GlareDB: An analytics DBMS for distributed data
https://glaredb.com
GNU Affero General Public License v3.0
535 stars 35 forks source link

Excel Tables #2949

Open tychoish opened 2 weeks ago

tychoish commented 2 weeks ago

Support for Excel tables ? I think more and more data are stored in this structure, and they have many advantages over ranges (being relatively close to a database table, with column title, no merged columns). Tables are named, and AFAIK, their name is unique within a workbook (see for instance, in Apache POI : https://poi.apache.org/apidocs/dev/org/apache/poi/ss/usermodel/Table.html, ExcelJS: https://github.com/exceljs/exceljs?tab=readme-ov-file#tables, .NET importExcel :https://www.powershellgallery.com/packages/ImportExcel/6.5.0/Content/GetExcelTable.ps1 or https://learn.microsoft.com/en-us/dotnet/api/documentformat.openxml.spreadsheet.table?view=openxml-3.0.1 for giving a few example I came across). I don't know about any Rust implementation though (does Calamine support it?). It's frustrating having data in Excel tables, or data loaded into Excel through Power Query which creates Excel tables and not being able to load them by name.
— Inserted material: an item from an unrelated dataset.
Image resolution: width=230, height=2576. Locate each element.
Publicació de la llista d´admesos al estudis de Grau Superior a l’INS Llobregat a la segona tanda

Expected behaviour would :

select * from read_excel('path/to/file.xlxs', table => 'table1') -- Uses the specified table

Hope it's doable without too much effort. Thanks!

Originally posted by @jgranduel in https://github.com/GlareDB/glaredb/issues/1994#issuecomment-2088797993

tychoish commented 2 weeks ago

@jgranduel, thanks for the feature request! I've moved it to this issue for better tracking.

Adding support for Excel Tables may be possible, but I'd need to look into it more before I getting an estimate/timeline together.